11 thoughts on “Documentos apontam Eduardo como produtor-executivo e gestor financeiro de “Dark Horse”

  1. O lulobolsonarismo é realmente fantástico, o lulismo nos deu o bolsonarismo, este, muito fraterno e justo, nos dará, de novo, o lulismo.

    Será que estamos eternamente condenados à periferia da periferia do capitalismo?

    • Sem entregarem nada, os pré-candidatos encontram-se empenhados em mostrar o que o outro teria de pior pra entregar.

      E, assim, entregaremos, mais uma vez, o país pras oligarquias nababescas e inúteis.

    • Diante dos dez trabalhos de Hércules pra enfrentar nossos problemas estruturais, ainda que longe de serem heróis, tenho ouvido o Zema bradando contra as oligarquias monárquicas e feudais e o Caiado falando em superação do atraso tecnológico de meio século.

      Mas o tom mesmo é mostrarem que o outro é o “mais pior”.

  2. As situação é muito interessante.

    Seria bom pro senhor Lula e seus idólatras tocarem no tema corrupção?

    Pra desenterrar mensalões e lava-jatos, praticamente insepultos, não são necessárias retroescavadeiras.

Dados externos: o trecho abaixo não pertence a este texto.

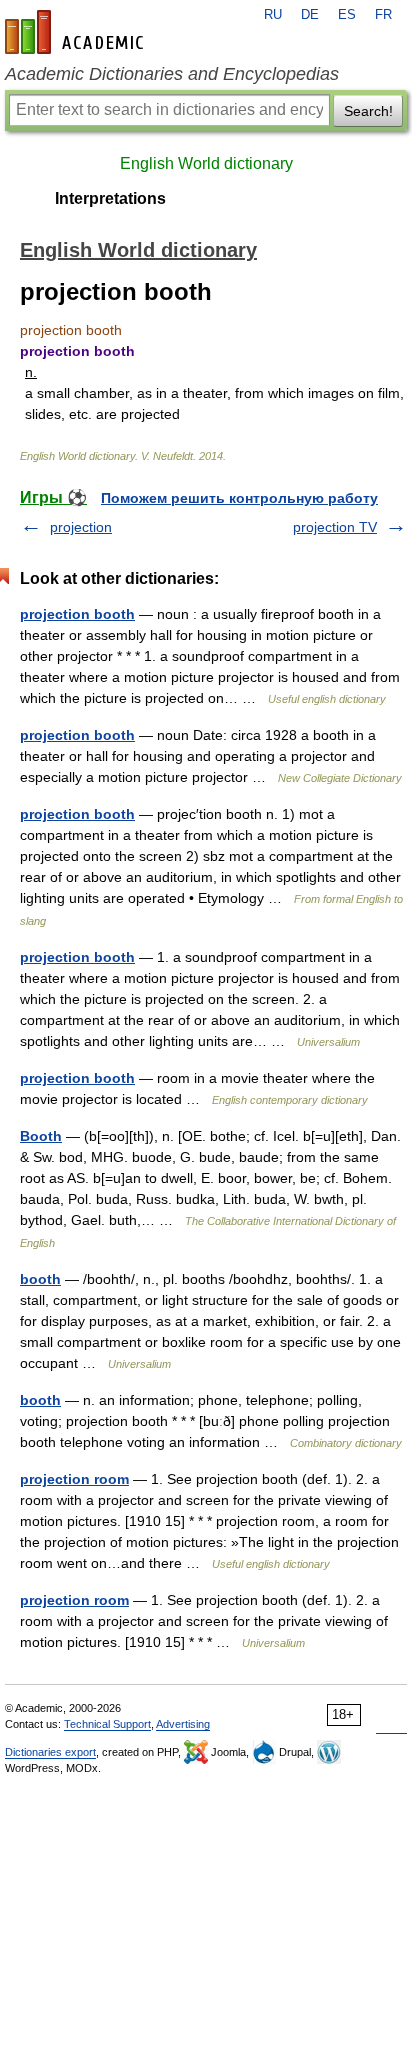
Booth (41, 1136)
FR (383, 15)
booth (40, 1279)
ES (347, 15)
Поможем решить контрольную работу (239, 498)
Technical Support (107, 1724)
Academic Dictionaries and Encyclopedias (172, 74)
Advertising (183, 1724)
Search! (368, 111)
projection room (74, 1479)
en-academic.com (77, 32)
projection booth (77, 614)
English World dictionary (206, 163)
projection (81, 527)
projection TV (335, 527)
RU (273, 15)
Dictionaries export (50, 1752)
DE (310, 15)
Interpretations (110, 198)
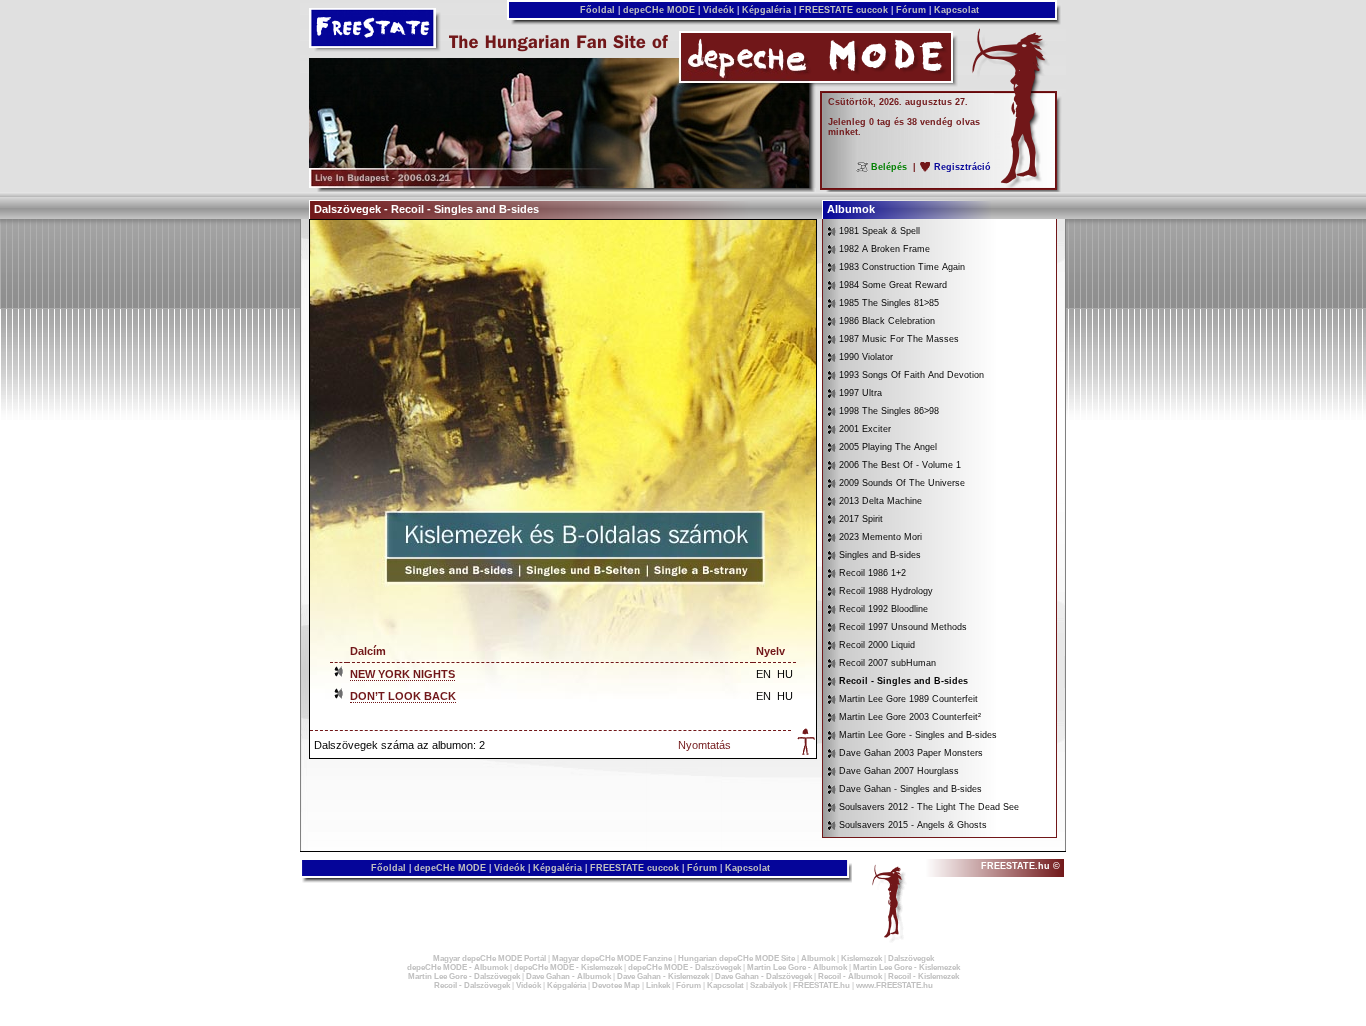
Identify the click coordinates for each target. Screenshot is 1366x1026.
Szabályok (768, 985)
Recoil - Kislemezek (923, 976)
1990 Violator (866, 357)
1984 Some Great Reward (893, 285)
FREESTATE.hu (821, 985)
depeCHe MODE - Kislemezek (568, 967)
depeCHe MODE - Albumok (457, 967)
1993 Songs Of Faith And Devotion (911, 375)
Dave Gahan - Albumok (568, 976)
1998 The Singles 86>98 (889, 411)
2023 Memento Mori (880, 537)
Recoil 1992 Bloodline (883, 609)
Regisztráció (962, 167)
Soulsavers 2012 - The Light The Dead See (929, 807)
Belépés (889, 167)
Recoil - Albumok (850, 976)
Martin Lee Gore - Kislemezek (906, 967)
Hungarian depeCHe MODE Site (736, 958)
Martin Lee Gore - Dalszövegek (464, 976)
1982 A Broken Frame (884, 249)
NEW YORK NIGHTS (402, 674)
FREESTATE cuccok (843, 10)
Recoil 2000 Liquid (877, 645)
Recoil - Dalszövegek (472, 985)
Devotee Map (616, 985)
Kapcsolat (956, 10)
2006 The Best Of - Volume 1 (900, 465)
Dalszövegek (911, 958)
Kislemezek (861, 958)
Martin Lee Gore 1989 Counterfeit (908, 699)
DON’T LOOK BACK (403, 696)
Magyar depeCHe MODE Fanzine (612, 958)
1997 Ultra (860, 393)
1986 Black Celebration (887, 321)
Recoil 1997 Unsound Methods (903, 627)
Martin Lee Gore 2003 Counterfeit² (910, 717)
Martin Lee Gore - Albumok (797, 967)
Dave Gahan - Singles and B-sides (910, 789)
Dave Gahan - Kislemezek (663, 976)
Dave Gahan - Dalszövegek (763, 976)
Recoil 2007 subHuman (887, 663)
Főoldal (597, 10)
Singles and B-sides (880, 555)
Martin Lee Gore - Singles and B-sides (918, 735)
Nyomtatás (704, 745)
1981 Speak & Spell (879, 231)
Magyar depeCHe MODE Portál (489, 958)
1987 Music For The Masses (899, 339)
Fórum (911, 10)
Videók (718, 10)
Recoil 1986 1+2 (872, 573)
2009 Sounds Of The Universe (902, 483)
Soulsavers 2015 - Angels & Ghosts (913, 825)
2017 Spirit (861, 519)
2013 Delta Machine (880, 501)
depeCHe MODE (659, 10)
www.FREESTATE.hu (894, 985)
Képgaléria (766, 10)
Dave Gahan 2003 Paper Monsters (911, 753)
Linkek (658, 985)
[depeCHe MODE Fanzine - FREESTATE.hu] (559, 184)
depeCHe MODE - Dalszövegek (684, 967)
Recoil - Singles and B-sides (903, 681)
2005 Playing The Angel (888, 447)
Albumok (818, 958)
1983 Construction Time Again (902, 267)
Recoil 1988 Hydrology (886, 591)
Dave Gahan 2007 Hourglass (899, 771)
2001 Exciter (865, 429)
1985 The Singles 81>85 (889, 303)
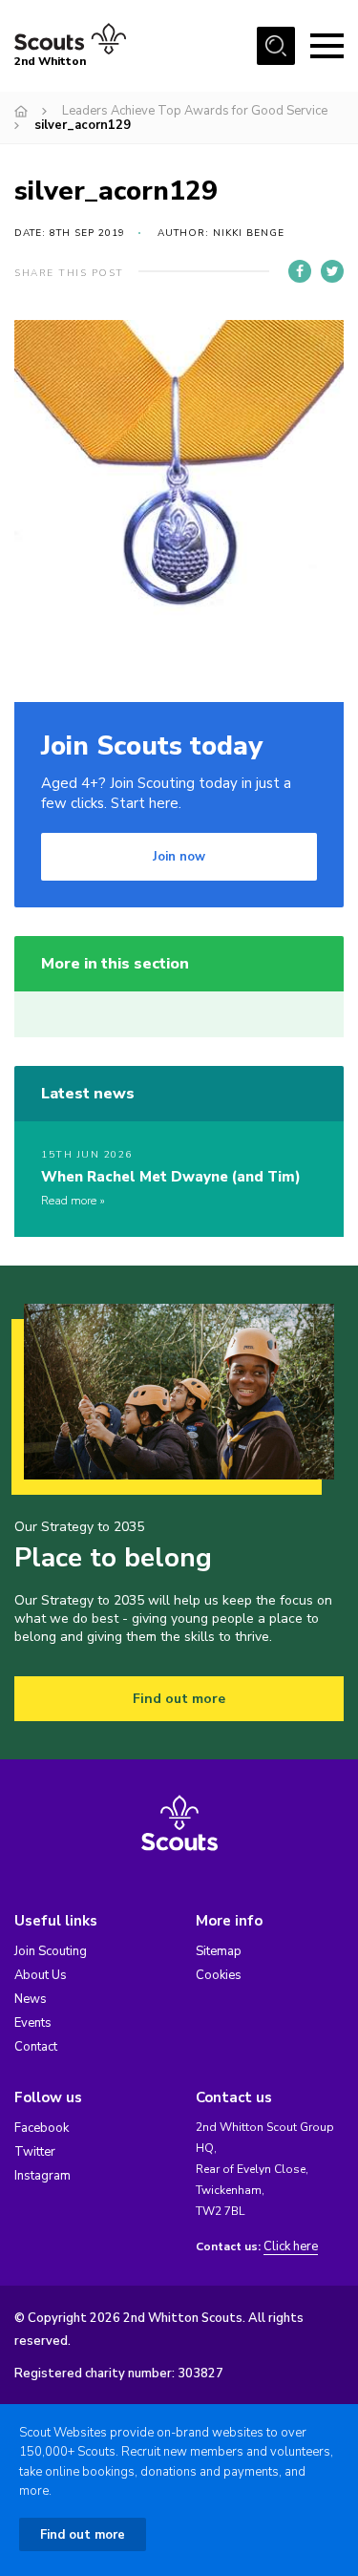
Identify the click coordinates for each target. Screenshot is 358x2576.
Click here (290, 2247)
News (30, 1999)
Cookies (219, 1975)
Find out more (179, 1699)
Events (33, 2023)
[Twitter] (332, 271)
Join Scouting (50, 1951)
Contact (35, 2046)
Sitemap (219, 1951)
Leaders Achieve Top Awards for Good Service (194, 110)
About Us (40, 1975)
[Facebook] (299, 271)
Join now (179, 856)
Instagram (42, 2175)
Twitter (34, 2152)
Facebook (41, 2128)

E, ainda, há impressões digitais por tudo enquanto é banda.

    A impunidade dispensa luvas.

    Ouvi conversa de acordão.

  3. Além de apresentarem os dez trabalhos hercúleos pra enfrentarem nossos dez problemas estruturais, tenho mais um critério pra desenterrar meu título eleitoral: candidato que dispensa puxação de saco cinematográfica.

  4. ‘Não tenho que justificar nada para ninguém’, diz Rachadão sobre conversas com Vorcaro.

    Fonte: Folha de S. Paulo, Política, 15.mai.2026 às 15h24 Por Italo Nogueira

    Se dirige a bolsotários provavelmente.

  5. Estou aguardando o Lula pautar sua campanha pelo mote anti-corrupção.

    Creio que ele não terá como chutar a bola levantado pelo Flávio.

    Saci quando chuta a bola, tende a cair

  6. Respondam-me , a classificação do filme ao custo de 134 milhões de reais a ser produzido pelos pimpolhos de Jair Bolsonaro é de ” ficção científica ou facção criminosa “?